Un Rapporto presentato da ActionAid e Cgil, dimostra come l’Italia risulti il Paese europeo con il più alto numero di NEET (ovvero con i giovani- da i 15 ai 34 anni- che non lavorano, non studiano, né sono in formazione).

Dati piuttosto preoccupanti, costituiti prettamente da disuguaglianze di genere, territoriali e di cittadinanza.

I NEET risultano infatti essere prettamente donne (con una percentuale del 56%), dimostrando l’ennesima volta come per una donna sia molto più complicato svincolarsi da questa condizione. Un’inattività dettata principalmente dalla presenza di una disparità di genere ancora troppo assidua nei carichi di cura che impediscono o suggeriscono alle donne di uscire gradualmente dal mercato del lavoro.

generazione NEET
“I giovani non sono il problema del Paese, ma una straordinaria risorsa fin qui inespressa”.

Inoltre, è stata rilevata nel Sud Italia la più alta presenza di giovani che non studiano, non lavorano e non si formano.

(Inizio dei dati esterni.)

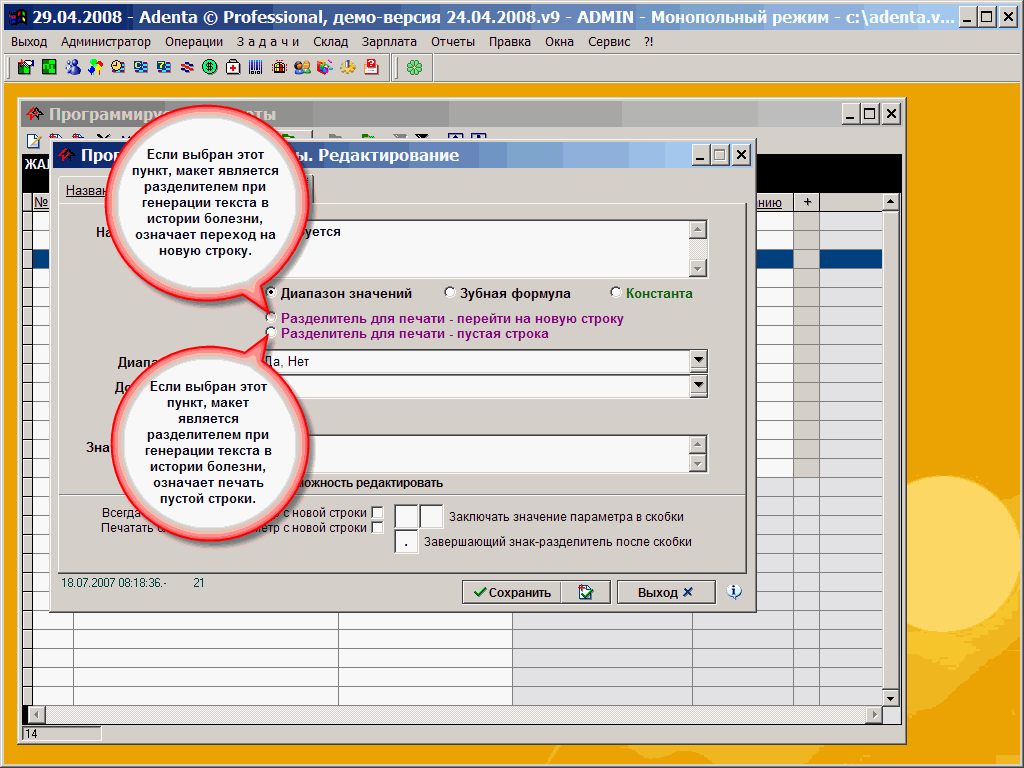
Task: Open the 'Отчеты' menu
Action: tap(453, 42)
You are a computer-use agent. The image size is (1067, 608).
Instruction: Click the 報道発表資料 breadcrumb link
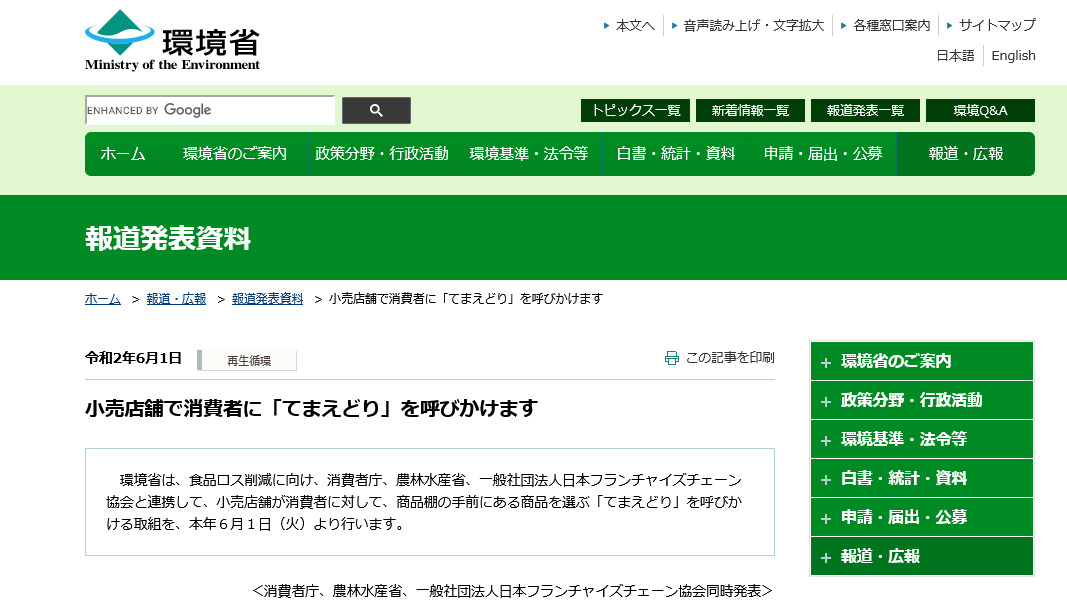[x=267, y=299]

Più nello specifico, sono il 39% rispetto ad un 23% nel Centro Italia, e circa ad un 20% del Nord Italia.

Tutta una serie di analisi di numeri ben specifici, ha reso infatti possibile la definizione di alcune sottocategorie che permettono di fotografare e delineare meglio il quadro situazionale del Paese, al fine di focalizzarsi su concretezze e muoversi attraverso nuove politiche pubbliche, nella direzione di un decisivo miglioramento.

I dati parlano da sé. Ma la colpa è realmente da attribuire ai giovani?

dati NEET Italia 2022
L’analisi effettuata da ActionAid e Cgil che potrebbe aiutare a delineare specifici interventi efficaci

Bisognerebbe considerare anche il fatto che tutta questa situazione, conduce ed è al contempo dovuta ad una profonda e trasversale sofferenza delle generazioni più giovani.

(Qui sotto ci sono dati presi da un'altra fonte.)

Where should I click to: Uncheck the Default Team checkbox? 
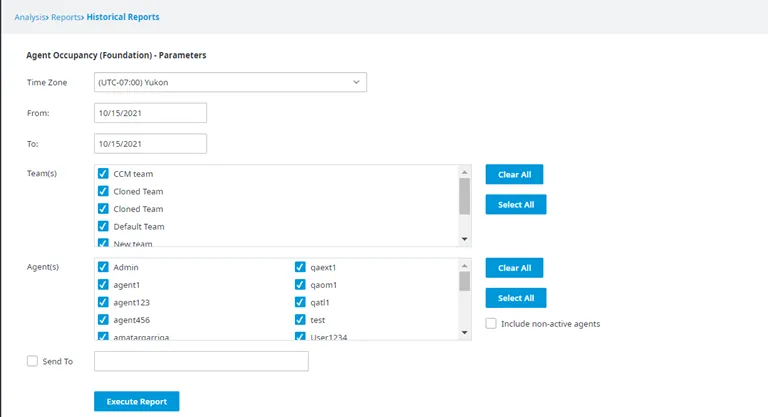(x=103, y=226)
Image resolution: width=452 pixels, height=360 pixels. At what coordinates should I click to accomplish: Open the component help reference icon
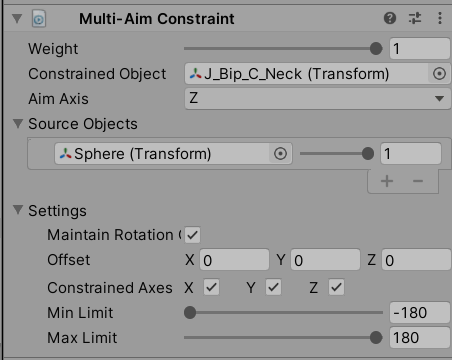pyautogui.click(x=390, y=18)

Infatti innanzitutto sarebbe necessario mettersi nei panni di un giovane, e riflettere su ciò che offre il mercato al giorno d’oggi. Ci ritroviamo dinanzi a lavori sottopagati, obblighi di orari, sfruttamento e tutta un’altra serie di catastrofiche condizioni, che conducono quest’ultimo nell’incertezza più assoluta, nella punizione in mano ad un’autorità ipocrita.

Ma non solo. Non si può omettere e non tener conto dell’ingente presenza di lavoro in nero tra i giovani, che ovviamente non viene minimamente contemplata nel quadro generale dei dati.

Pertanto, è piuttosto desumibile il fatto che, laddove manchino gli stimoli e gli incentivi alla ricerca di un qualcosa di proprio per il futuro, preferiscano “accontentarsi”.

Per smantellare questo tipo di fenomeno, servirebbe a tal proposito un concreto impegno per garantire una volta per tutte giustizia sociale ed economica alle nuove generazioni, affinché siano guidate una volta per tutte nella direzione di una concezione di lavoro più tangibile.